Die Passion für den Detailhandel
Der lange Weg zu Denner
Als die Zeit reif war und Karl Schweri das Preiskartell der Markenartikel-Produzenten zu Fall brachte, führte der Patron in der Schweiz den Hart-Discounter ein.
Karl Schweri ist ein Kriegskind. Als er am 31. März 1917 im aargauischen Koblenz zur Welt kommt, tritt gleichentags im fernen Washington der US-Kongress zu einer Sondersitzung zusammen. Und am Schluss der Debatte ist klar: Die USA ziehen gegen das wilhelminische Deutschland in den Krieg.
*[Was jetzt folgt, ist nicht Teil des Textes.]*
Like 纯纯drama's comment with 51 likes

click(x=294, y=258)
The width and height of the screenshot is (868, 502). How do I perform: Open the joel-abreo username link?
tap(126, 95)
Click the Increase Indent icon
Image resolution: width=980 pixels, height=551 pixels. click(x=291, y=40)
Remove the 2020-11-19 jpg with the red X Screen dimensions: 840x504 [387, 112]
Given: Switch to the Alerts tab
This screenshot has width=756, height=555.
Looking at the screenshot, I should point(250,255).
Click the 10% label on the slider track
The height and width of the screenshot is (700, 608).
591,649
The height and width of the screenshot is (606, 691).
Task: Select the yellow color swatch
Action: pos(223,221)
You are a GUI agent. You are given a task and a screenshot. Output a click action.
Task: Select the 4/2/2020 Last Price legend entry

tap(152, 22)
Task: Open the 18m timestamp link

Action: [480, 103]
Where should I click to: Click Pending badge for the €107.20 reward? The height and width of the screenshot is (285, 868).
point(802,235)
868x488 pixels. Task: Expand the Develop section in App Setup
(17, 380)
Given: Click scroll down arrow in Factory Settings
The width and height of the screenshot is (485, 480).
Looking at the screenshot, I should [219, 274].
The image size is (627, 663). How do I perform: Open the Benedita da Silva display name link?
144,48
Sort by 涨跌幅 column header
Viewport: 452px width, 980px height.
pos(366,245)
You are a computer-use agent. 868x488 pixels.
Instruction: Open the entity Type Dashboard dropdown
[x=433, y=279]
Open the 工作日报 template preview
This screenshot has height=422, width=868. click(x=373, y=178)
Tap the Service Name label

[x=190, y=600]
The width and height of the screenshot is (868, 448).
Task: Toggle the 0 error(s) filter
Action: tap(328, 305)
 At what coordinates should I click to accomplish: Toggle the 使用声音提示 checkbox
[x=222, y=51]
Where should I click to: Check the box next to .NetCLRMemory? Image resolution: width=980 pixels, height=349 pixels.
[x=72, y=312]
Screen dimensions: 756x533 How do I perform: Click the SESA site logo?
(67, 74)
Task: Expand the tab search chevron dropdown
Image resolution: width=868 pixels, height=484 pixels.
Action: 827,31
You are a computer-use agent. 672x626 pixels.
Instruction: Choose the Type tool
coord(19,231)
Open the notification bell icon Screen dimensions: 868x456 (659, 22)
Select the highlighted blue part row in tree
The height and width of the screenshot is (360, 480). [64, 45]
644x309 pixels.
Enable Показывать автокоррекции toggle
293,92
Die Familie, in welche der Säugling hineingeboren wird, wird im Dorf nur ’s Schniderlis genannt, weil der Grossvater einst Schneider gewesen war. Der Bub wird auf Karl getauft wie sein Vater, der Kleinbauer und Metzger ist. Als Halbwüchsiger, erinnern sich betagte Koblenzer, soll sich Karl Schweri jun. auf dem Dorfplatz aufgepflanzt und lauthals seinen selbst ersonnenen Werbespot zum Besten gegeben haben: «Wenn d’ wottsch gueti Bluet- und Läberwürscht ha – de muesch zum Metzger Schweri gah!»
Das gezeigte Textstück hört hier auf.